MadMags · 18/02/2017 08:41

It's not quality time though is it?

It's just weird to me that people would want to sit there staring at their children playing!

falange · 18/02/2017 08:54

This is a relatively new thing. When mine were smaller dads never came. When I see it at parties now I always think it looks odd.

embo1 · 18/02/2017 09:07

I wouldn't leave my 3 year old with a parent he doesn't know, I don't know and doesn't know him, who is also responsible for 15 other 3 and 4 year olds running around in a public place, no matter how weird you think I am.

embo1 · 18/02/2017 09:08

And if my OH who works all the hours under the sun, including most weekends is actually off for a few hours when my son is awake and wants to see his son that day, then that's his choice.

Astro55 · 18/02/2017 09:42

My friend's 3 year old had a train trip birthday where tickets obviously had to be paid per person so no one would dream of bringing two adults then.

Interesting point - same here with the zoo parties - host pays for child - parents pay themselves at a discount - not many parents want to stay!!! Different when it costs you money

NataliaOsipova · 18/02/2017 09:48

And if my OH who works all the hours under the sun, including most weekends is actually off for a few hours when my son is awake and wants to see his son that day, then that's his choice.

Of course it is. So either you all do something as a family on that day and decline the party, or your OH takes him if you don't want to leave him.

I agree that it's not on to leave one host to supervise lots of very small children. But I disagree that "it's his choice" to assume that both of you are welcome to impose yourselves on someone's event just because they've asked your child to celebrate with their child. Sometimes it'll be fine - it'll be a party in a soft play centre (i.e. a public place). Or it's a village hall where the host will most likely be very relaxed about having two of you go along. But I think it's impolite to assume that, in all circumstances, it's fine for both parents to go.

Maireadplastic · 18/02/2017 10:13

"Different when it costs money". Also different when it's in someone's home.

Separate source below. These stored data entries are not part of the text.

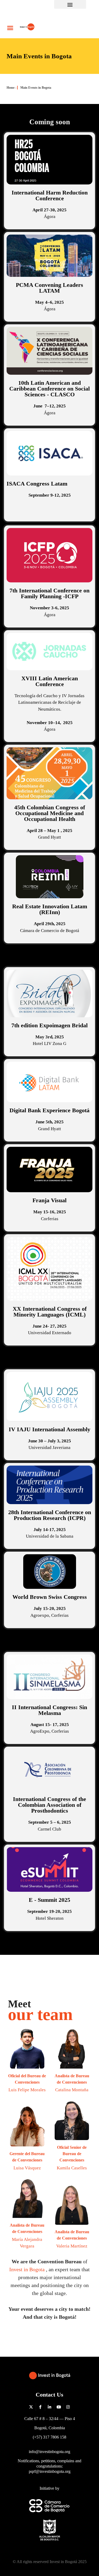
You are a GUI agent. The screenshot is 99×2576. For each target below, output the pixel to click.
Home (11, 87)
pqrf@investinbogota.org (49, 2471)
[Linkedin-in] (50, 2407)
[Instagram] (68, 2407)
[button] (70, 4)
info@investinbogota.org (49, 2451)
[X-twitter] (31, 2407)
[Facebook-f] (40, 2407)
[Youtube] (59, 2407)
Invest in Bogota (27, 2269)
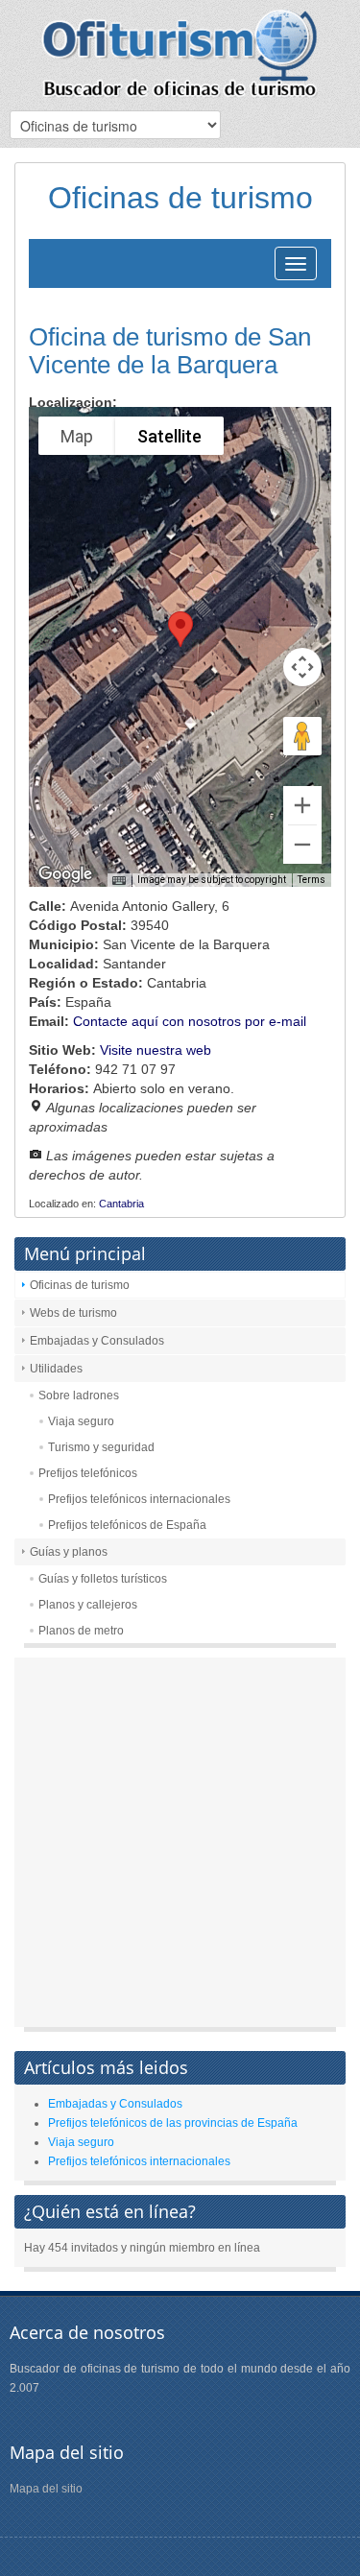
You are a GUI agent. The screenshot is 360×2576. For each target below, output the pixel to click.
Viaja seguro (81, 1421)
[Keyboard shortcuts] (119, 881)
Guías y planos (69, 1552)
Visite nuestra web (155, 1050)
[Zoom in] (302, 805)
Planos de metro (81, 1630)
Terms (311, 879)
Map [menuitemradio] (76, 436)
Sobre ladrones (78, 1395)
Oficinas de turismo (80, 1285)
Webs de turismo (73, 1313)
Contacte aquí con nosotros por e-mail (189, 1021)
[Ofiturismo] (180, 53)
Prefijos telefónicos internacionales (139, 1499)
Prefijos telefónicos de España (127, 1525)
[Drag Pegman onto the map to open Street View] (302, 736)
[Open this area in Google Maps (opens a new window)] (65, 874)
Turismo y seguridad (101, 1447)
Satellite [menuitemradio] (169, 436)
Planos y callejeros (87, 1604)
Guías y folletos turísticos (102, 1579)
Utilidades (56, 1368)
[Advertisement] (180, 1847)
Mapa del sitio (46, 2488)
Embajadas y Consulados (97, 1341)
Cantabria (121, 1203)
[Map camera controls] (302, 667)
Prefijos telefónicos (87, 1473)
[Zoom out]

Natstar98 · 18/02/2017 10:22

Quality time is also just being in the same room watching your child have fun with their friends. Sometimes it's comforting to the child knowing Mummy and Daddy are nearby. Also isn't it a good thing a child being able to see their parents being able to be sociable together.
I would also never leave any of my kids at a soft play centre. There's always chance of an accident or some bolshy child who pushes and shoves. I don't expect the birthday boy/girls parents to watch every child that has been invited. It's impossible.